He cranks them back, shoots them forward. Heads, arms and legs snap forward, and waistlines collapse, crushed in painful-looking imitations of what happens when a body folds around a seat belt at high velocity.

He uses dummies, he said with a grin, “because it’s really hard to get live volunteers to ride the crash-test dummy sled.”

Dummies do valuable work, as his boss, John Tomblin, said. But it is not the work Olivares will be known for, Tomblin said.

Instead it is possible, Tomblin said, that Olivares will go down in aerospace history as the guy who showed how to do aerospace safety tests in three-dimensional virtual models on a computer screen — making dummies much less important than they are and making costly physical tests less important.

Olivares is getting the dummies out of aerospace. It will not only save lives, Tomblin said, it will save hundreds of millions of dollars.
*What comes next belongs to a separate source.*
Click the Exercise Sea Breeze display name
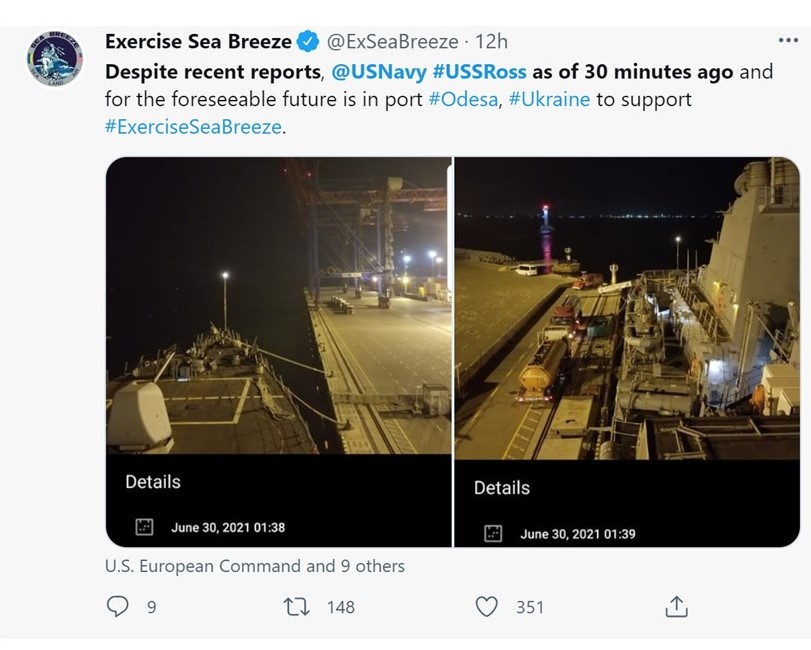 pos(198,41)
The most important work aerospace people have done since the Wright brothers is physically test every part that goes into a plane, Tomblin said.

This has become incredibly expensive. A first-class airplane seat, with all its engineering, can cost $120,000 to $150,000, Olivares said. Break a prototype of one of those, and you’ve spent real money.

Aerospace engineers ruin lots of prototypes in tests. At NIAR, they crank up their giant wind tunnel. They stick electronic parts in a giant microwave oven. They bend, twist, pound, drill, smash, shake, burn and freeze things.

Beechcraft engineers, when they do their own testing, even cover planes and parts with dust and dirt to see how they perform in a desert environment, said John Kraft, the company’s manager of advanced technology.

“Smashing things from every conceivable angle and every temperature is what shows us how things might break and how to prevent them from breaking,” Tomblin said.

Wrecking a costly seat prototype in a test is one thing. Wrecking them in repeat tests is still another.

“But now imagine doing a drop test on an airframe section made from composite materials,” Olivares said.

Drop tests of frame sections — in which a section is lifted with a crane, then dropped — have been standard for decades. But those airframes cost millions.

The cost of getting a plane safety-certified became astronomical years ago, Tomblin said.

“A clean-sheet airplane, a new airplane design that starts with a blank sheet of paper, can now cost half a billion dollars to develop,” he said.

Olivares has thought for years that aerospace needed to convert much of its testing to virtual models, in programs that look like some video games. (“They are not video games,” he said. “They are … mathematical models.”)

Other aerospace people are working with virtual programs, too, Tomblin and Kraft said, but Olivares has pioneered how to do “crash-worthiness testing” and has made NIAR the premier place where that testing is quickly moving to what might be called reality.

The Federal Aviation Administration is so confident about his work that it has given him more than $700,000 to do it, Olivares said. The industry has matched that.

Since 2005, he and his team have worked on more than 60 crash-worthiness projects paid for by clients from 12 countries.

Aerospace people could learn from car designers, Olivares said. Name a new safety innovation, he said, and automotive people 12 years ago were more open to it than aerospace people.

“Virtual testing, advanced crashworthy structural design, air bags, sensing technology, advanced seat-belt technology,” Olivares said, ticking off the achievements by the automotive industry.

Olivares supervises 40 people as director of the NIAR’s Crash Dynamics & Computational Mechanics Laboratory. Much of what he’s done in his pioneering work occurred while working shoulder to shoulder with other NIAR researchers, he said.

He started by creating virtual testing for that most mundane of parts: the passenger seat.

Then he moved on to plane interiors, creating programs so realistic that you can see reflections on walls and windows, how light plays inside a cabin.

Eventually, he said, his researchers will create virtual reality for structures so realistic that no one will build expensive airplane mock-ups anymore.

Tomblin said aerospace engineers now understand how valuable this work is.

“Some of them would still say, ‘I still want to see the (physical) test,’ ” Tomblin said.

“But in the past, most simulation testing has always followed physical testing. Gerardo figured out how to show them virtual tests that showed them exactly how their physical tests were going to turn out. They repeatedly saw how the test part always broke in the exact place that Gerardo’s simulation showed.

“They got real excited, too. They even said simulation testing was going to drive more than future testing. Some said, ‘Do you realize what we can do with future aircraft designs?’ ”